■ Görev yönergesi
"This screenshot has" ifadesinin geçtiği satırdan "[1311, 618]" ifadesinin geçtiği satıra kadar olan satırları, "empty" yerine "blank" koyarak yeniden yaz. Başka hiçbir şeyi değiştirme.

■ Kayıtlar
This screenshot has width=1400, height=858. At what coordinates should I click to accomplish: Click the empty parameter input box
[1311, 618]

...

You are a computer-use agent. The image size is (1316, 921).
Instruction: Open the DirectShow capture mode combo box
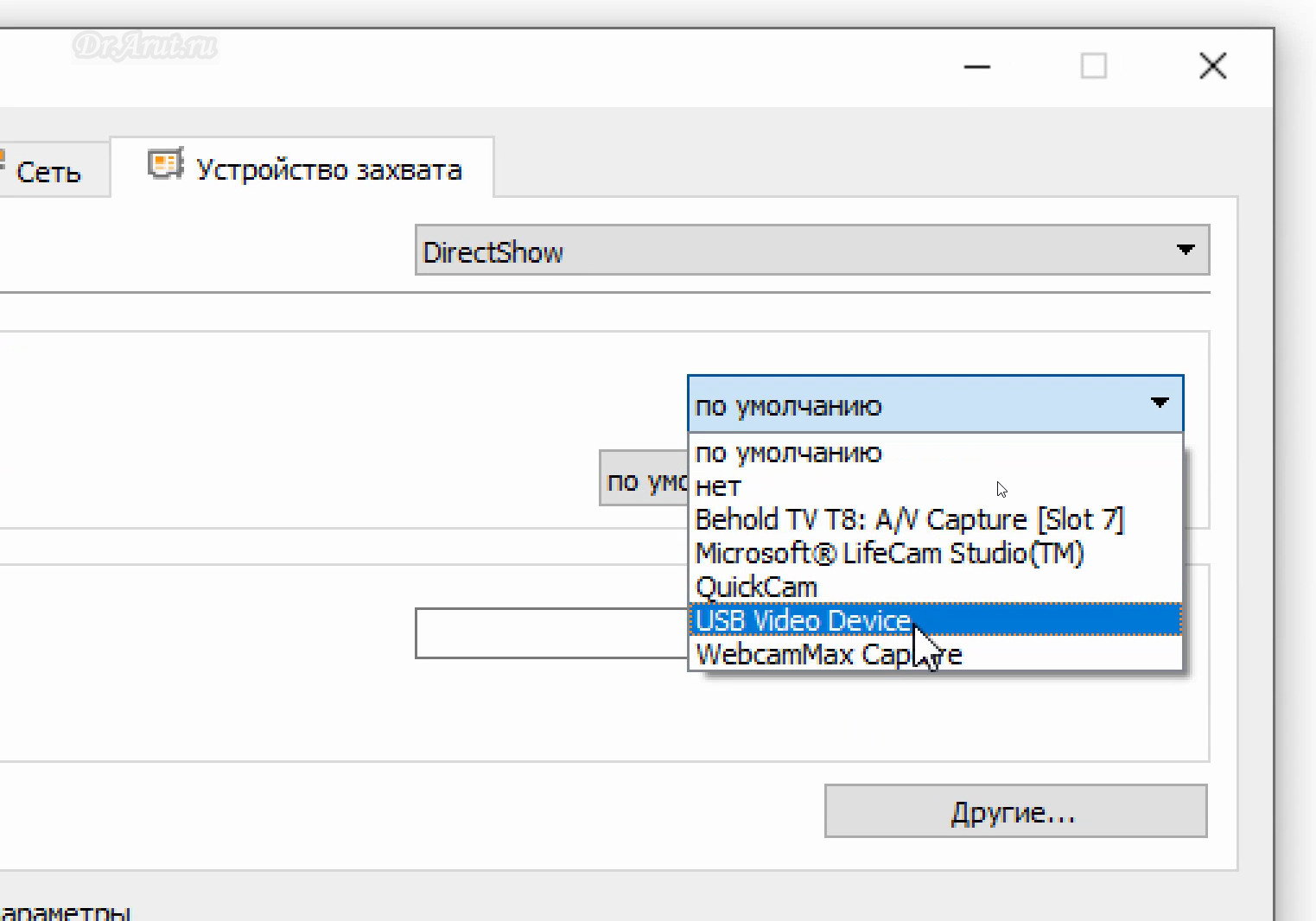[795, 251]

■ Beklenen cevap
This screenshot has width=1400, height=858. At what coordinates should I click to accomplish: Click the blank parameter input box
[1311, 618]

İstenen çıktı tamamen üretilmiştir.